- [WHAT YOU HAVE TO DO]
Copy out all lines of the material below in which "description" occurs.

- [GIVEN DATA]
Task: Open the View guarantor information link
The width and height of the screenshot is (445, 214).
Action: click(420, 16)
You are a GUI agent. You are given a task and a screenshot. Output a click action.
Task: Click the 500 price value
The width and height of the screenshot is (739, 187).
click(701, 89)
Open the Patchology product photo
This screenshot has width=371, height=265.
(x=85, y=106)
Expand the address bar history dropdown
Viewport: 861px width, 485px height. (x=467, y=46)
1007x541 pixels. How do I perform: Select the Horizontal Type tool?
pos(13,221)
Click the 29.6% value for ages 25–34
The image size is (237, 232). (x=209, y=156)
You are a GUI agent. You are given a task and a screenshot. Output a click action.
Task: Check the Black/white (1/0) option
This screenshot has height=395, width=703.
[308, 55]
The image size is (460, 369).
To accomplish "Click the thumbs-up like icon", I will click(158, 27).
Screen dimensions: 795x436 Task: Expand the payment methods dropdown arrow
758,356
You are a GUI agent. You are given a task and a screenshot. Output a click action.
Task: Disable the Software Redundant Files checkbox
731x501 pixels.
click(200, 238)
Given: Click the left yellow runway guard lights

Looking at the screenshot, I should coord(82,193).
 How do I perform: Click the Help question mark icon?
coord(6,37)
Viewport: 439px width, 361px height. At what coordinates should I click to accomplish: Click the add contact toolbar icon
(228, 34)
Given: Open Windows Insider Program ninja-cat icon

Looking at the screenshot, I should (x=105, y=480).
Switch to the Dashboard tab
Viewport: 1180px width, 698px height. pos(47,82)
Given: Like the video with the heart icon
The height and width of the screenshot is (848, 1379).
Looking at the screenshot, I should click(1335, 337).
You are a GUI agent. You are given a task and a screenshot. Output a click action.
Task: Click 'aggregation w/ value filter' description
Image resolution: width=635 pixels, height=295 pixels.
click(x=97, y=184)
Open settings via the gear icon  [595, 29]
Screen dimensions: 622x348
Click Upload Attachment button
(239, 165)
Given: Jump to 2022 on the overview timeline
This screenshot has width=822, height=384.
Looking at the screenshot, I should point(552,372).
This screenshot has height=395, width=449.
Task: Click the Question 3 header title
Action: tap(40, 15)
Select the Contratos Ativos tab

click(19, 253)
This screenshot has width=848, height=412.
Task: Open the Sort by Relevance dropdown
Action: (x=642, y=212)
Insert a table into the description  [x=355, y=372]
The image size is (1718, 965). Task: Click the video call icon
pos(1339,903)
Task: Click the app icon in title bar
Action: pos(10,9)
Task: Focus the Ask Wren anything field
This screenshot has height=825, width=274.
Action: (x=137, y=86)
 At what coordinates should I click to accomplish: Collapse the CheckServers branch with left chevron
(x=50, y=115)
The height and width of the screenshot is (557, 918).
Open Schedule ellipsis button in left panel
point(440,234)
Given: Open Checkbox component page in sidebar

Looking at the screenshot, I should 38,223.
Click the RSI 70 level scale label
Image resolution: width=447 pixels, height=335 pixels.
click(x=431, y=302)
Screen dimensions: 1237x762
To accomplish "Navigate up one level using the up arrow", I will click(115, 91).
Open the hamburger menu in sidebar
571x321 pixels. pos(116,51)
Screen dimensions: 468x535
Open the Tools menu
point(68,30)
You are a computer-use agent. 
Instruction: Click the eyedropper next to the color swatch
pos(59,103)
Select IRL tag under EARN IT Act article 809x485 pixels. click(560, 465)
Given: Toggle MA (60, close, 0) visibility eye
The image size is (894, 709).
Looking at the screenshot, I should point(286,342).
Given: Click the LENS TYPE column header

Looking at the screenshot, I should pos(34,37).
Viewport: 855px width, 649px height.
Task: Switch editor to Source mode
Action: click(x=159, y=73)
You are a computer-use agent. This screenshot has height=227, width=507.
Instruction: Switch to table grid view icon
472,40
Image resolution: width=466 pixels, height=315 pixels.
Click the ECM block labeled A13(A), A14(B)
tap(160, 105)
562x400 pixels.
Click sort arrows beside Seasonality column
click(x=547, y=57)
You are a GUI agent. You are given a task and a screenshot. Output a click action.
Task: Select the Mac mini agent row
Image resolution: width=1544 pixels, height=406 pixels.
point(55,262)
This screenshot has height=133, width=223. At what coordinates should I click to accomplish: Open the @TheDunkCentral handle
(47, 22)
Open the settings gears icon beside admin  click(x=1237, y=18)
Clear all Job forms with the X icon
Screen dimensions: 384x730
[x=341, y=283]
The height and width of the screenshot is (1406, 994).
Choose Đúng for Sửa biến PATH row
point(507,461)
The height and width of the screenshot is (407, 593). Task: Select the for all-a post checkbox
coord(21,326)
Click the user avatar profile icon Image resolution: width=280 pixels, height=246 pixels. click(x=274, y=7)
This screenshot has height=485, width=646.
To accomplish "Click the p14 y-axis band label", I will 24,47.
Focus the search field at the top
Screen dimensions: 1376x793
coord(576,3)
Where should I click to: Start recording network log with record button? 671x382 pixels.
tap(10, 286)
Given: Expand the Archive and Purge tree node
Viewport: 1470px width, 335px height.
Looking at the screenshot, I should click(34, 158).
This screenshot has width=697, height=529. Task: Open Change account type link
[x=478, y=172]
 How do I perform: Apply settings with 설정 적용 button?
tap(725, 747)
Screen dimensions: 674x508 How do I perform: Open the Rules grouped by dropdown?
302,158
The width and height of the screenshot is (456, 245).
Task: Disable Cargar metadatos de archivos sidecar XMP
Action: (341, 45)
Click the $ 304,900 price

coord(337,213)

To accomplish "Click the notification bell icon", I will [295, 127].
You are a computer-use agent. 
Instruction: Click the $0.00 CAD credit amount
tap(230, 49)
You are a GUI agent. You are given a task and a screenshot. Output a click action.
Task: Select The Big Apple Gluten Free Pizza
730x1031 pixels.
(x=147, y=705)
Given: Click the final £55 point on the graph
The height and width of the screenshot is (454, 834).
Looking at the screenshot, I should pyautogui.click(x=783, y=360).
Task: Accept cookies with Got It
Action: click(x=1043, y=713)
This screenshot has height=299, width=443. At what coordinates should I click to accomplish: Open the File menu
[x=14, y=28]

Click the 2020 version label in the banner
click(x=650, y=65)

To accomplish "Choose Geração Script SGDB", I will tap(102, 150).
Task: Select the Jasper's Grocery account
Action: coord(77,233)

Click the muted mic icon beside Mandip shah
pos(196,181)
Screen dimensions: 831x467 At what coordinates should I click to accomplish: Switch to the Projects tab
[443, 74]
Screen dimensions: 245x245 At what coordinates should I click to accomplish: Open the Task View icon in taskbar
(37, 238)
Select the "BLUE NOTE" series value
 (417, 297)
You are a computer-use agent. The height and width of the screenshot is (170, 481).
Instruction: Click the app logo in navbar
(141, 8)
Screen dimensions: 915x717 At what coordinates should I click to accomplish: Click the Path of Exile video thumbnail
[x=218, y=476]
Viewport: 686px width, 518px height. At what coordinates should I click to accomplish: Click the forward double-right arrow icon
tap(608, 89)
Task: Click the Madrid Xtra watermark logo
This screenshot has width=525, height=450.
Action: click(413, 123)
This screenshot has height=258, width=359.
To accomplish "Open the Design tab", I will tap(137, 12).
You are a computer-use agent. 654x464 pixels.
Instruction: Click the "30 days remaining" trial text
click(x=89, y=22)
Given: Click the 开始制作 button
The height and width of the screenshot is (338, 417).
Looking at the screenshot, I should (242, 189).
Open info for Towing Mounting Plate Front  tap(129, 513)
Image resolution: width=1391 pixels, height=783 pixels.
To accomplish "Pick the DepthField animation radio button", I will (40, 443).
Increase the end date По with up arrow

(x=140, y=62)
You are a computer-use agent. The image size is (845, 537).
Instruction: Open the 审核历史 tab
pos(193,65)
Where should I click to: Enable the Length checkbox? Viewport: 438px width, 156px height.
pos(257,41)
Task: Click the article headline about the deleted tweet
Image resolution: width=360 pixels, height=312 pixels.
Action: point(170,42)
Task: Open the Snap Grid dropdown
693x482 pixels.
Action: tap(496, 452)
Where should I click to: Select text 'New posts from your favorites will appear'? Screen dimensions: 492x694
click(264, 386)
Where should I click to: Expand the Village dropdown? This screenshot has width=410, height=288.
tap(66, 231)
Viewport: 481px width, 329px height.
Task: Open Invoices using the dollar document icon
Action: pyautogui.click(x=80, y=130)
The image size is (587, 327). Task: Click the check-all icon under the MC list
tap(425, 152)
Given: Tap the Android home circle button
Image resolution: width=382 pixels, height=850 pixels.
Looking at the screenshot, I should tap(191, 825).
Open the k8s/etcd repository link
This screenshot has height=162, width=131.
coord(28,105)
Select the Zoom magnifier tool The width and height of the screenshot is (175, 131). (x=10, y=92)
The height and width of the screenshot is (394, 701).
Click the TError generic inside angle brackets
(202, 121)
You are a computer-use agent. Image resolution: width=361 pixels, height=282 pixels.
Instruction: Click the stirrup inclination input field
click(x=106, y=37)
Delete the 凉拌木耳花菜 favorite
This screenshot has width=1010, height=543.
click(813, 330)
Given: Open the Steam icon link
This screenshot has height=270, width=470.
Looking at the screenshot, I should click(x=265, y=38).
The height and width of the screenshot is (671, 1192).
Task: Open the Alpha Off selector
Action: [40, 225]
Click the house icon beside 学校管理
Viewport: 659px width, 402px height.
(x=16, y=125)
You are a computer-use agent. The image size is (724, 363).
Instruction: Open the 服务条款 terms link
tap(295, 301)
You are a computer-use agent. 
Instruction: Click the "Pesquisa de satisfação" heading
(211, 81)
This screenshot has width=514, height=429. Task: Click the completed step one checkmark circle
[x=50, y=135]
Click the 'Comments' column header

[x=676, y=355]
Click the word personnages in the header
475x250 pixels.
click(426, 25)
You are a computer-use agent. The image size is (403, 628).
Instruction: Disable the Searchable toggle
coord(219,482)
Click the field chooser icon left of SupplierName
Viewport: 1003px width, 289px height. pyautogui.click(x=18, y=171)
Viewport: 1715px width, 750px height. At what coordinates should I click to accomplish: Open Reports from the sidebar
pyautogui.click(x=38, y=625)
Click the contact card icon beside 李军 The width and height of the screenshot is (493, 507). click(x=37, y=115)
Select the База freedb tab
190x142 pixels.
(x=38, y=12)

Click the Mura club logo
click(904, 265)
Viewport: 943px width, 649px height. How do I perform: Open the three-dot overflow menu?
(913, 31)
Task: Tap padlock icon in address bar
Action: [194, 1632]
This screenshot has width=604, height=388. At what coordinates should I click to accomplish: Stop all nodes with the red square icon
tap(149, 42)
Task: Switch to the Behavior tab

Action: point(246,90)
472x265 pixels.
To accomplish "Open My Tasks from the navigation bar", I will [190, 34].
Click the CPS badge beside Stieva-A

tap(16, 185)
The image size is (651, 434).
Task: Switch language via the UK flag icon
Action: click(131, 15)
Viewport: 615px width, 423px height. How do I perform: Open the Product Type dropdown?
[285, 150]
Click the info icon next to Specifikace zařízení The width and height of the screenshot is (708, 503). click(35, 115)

- [COMPLETED TASK]
Task: Click 'aggregation w/ value filter' description
Insert a table into the description  [x=355, y=372]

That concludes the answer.